Despite this fact (easily verified by checking Blue Book values), there are some out there who claim you should never do anything to an old gun – that it must be left to be admired in all its rusty glory, and that even cleaning it is a cardinal sin that will destroy its value forever.

Hey, I’m a gunsmith – or so it says on all those AGI certificates hanging on the wall in my shop. I like to take those old “collectible wannabe” wall-hangers and make them into shooters. I clean, fix, and refurbish old guns. I give them new life, so someone can take them to the range or his favorite hunting grounds and enjoy them as they were meant to be enjoyed.

I don’t try to make them look like new – an old gun should wear its age proudly and its history should be appreciated. I don’t misrepresent them as being “all original” or “untouched.” I just try to put them in good looking, sound mechanical condition. If I replace any parts with “non-original” versions, I note that in my description of the gun when I sell it.

Here’s a classic example – an old Hopkins & Allen break-top revolver in .32 S&W. There are thousands of these little century-old revolvers on the market these days, in varying states of disrepair. Value on most of them is under $100, and I’ve seen some go for less than half that.
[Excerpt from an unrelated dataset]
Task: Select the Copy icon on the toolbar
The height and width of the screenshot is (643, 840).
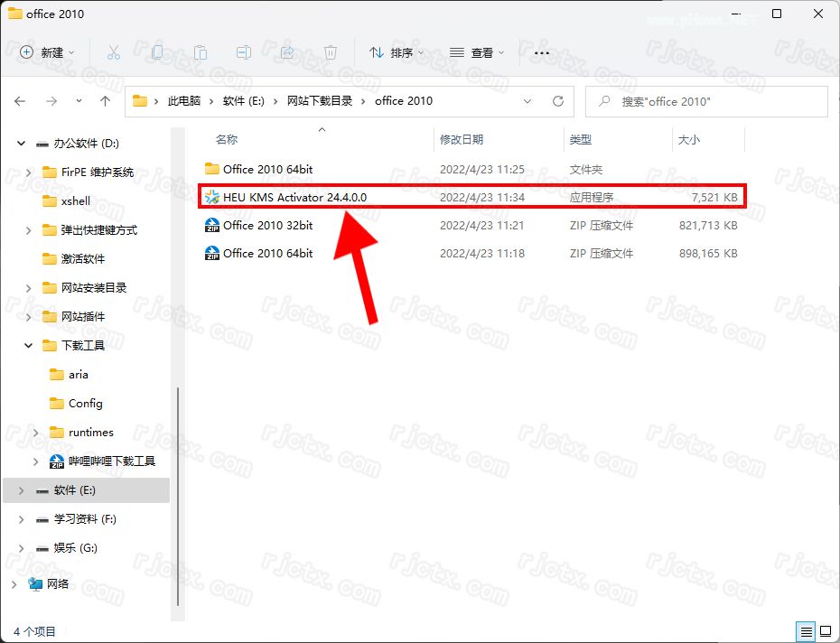Action: click(157, 53)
When I got this gun, its finish was mostly gone. It had one grip broken and the other missing. The action was sticky and gritty, and nothing seemed to work properly. I stripped it down and found that most of the mechanical issues involved 100 years of rust, dirt and crud accumulated inside. Rust was not too bad, because most of the crud inside was – thankfully – oily, greasy crud. Once that was cleaned up, everything seemed to work just fine. With a little adjustment, timing was good and lockup was tight.
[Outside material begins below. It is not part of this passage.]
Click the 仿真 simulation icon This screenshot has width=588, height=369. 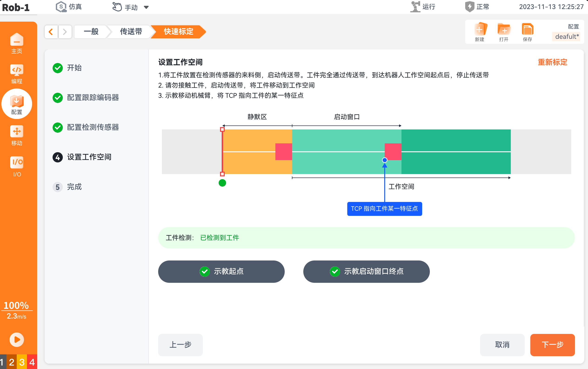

As for the finish, I removed what was left of the original, then cleaned and polished the metal underneath. It looked pretty good that way, so I left it shiny (back in the day, bluing was an extra-cost option from Hopkins & Allen). I then took the broken grip and used it as a pattern to cut a couple of new grips from cocobolo wood with a scroll saw (besides gunsmithing I do a little woodworking on occasion). I then shaped, drilled, and sanded my homemade grips to fit the frame. The results are shown in the picture.
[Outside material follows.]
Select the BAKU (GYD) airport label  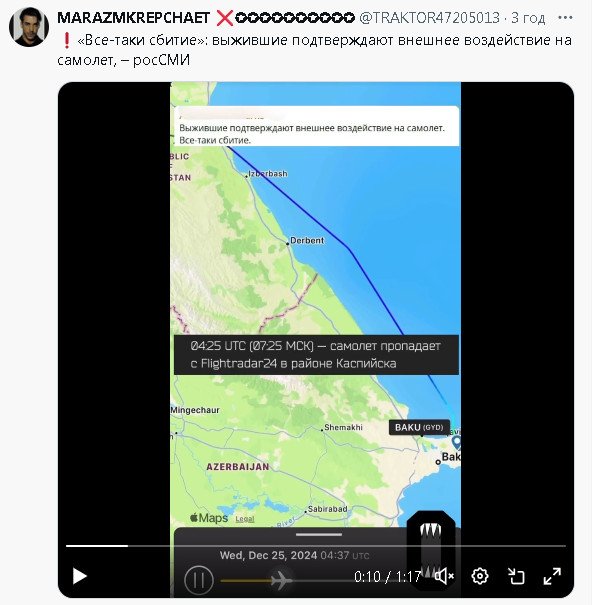click(x=419, y=427)
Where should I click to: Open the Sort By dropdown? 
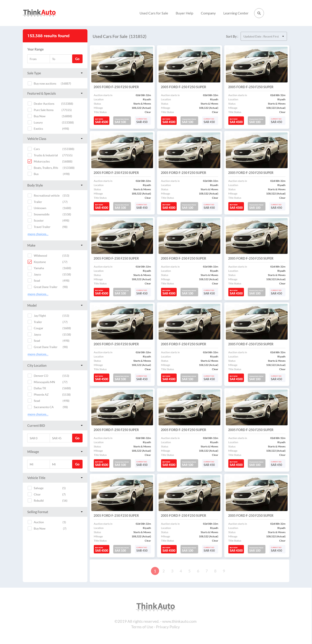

Of course, I also test fired the gun – my philosophy is you can’t sell it as a “shooter” unless you have actually taken it to the range and shot it. Just for the record, I have it on good authority (the reloading experts at Sierra Bullets) that any of these old .32 S&W revolvers in good condition can handle modern .32 S&W ammo. That ammo – sometimes referred to as .32 S&W “Short” to distinguish from the more potent .32 S&W Long, is still readily available. The .32 S&W cartridge was only converted from black to smokeless powder around 1940, and by that time there were so many thousands of these revolvers around that pressures for the “new” smokeless rounds were kept low to avoid problems with older guns.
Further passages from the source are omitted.